▶ Data records:
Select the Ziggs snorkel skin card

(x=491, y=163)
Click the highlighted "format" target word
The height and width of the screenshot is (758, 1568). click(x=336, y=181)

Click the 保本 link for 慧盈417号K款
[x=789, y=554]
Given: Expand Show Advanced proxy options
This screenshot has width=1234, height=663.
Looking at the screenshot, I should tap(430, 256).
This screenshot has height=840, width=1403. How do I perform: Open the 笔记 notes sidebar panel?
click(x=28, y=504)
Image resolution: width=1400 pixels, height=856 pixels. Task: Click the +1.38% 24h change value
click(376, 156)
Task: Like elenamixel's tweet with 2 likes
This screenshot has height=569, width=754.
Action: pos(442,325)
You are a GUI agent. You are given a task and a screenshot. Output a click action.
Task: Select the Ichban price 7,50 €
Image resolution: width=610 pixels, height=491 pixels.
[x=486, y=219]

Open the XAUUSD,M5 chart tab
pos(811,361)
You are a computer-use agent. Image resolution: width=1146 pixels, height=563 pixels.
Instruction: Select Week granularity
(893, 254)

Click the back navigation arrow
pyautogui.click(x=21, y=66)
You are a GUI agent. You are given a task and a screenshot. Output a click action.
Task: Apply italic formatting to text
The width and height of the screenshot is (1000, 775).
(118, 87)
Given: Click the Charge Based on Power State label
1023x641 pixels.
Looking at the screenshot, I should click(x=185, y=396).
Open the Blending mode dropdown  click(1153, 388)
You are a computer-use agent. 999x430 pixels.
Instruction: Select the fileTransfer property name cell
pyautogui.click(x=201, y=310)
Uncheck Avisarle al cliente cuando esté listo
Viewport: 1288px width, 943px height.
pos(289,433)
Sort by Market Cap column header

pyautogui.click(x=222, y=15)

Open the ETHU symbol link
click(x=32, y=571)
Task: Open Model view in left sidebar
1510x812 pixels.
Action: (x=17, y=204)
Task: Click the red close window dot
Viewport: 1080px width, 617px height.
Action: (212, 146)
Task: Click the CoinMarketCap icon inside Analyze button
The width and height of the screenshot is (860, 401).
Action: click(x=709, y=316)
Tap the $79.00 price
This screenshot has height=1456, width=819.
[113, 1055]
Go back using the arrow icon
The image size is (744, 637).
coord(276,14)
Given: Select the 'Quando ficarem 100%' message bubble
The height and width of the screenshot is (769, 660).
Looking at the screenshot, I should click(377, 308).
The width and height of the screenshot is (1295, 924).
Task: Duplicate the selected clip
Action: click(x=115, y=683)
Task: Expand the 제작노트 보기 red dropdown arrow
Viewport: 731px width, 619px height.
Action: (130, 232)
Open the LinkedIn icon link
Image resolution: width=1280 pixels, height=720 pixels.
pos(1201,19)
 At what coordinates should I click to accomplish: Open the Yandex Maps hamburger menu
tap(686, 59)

▶ EXERCISE AIM:
Would you output the lines from the one that contains "Viewport: 731px width, 619px height." to the end of the data, both ends included, exactly as they appear?

▶ RESULT OF THE EXERCISE:
Viewport: 731px width, 619px height.
Action: (130, 232)
Open the LinkedIn icon link
Image resolution: width=1280 pixels, height=720 pixels.
pos(1201,19)
 At what coordinates should I click to accomplish: Open the Yandex Maps hamburger menu
tap(686, 59)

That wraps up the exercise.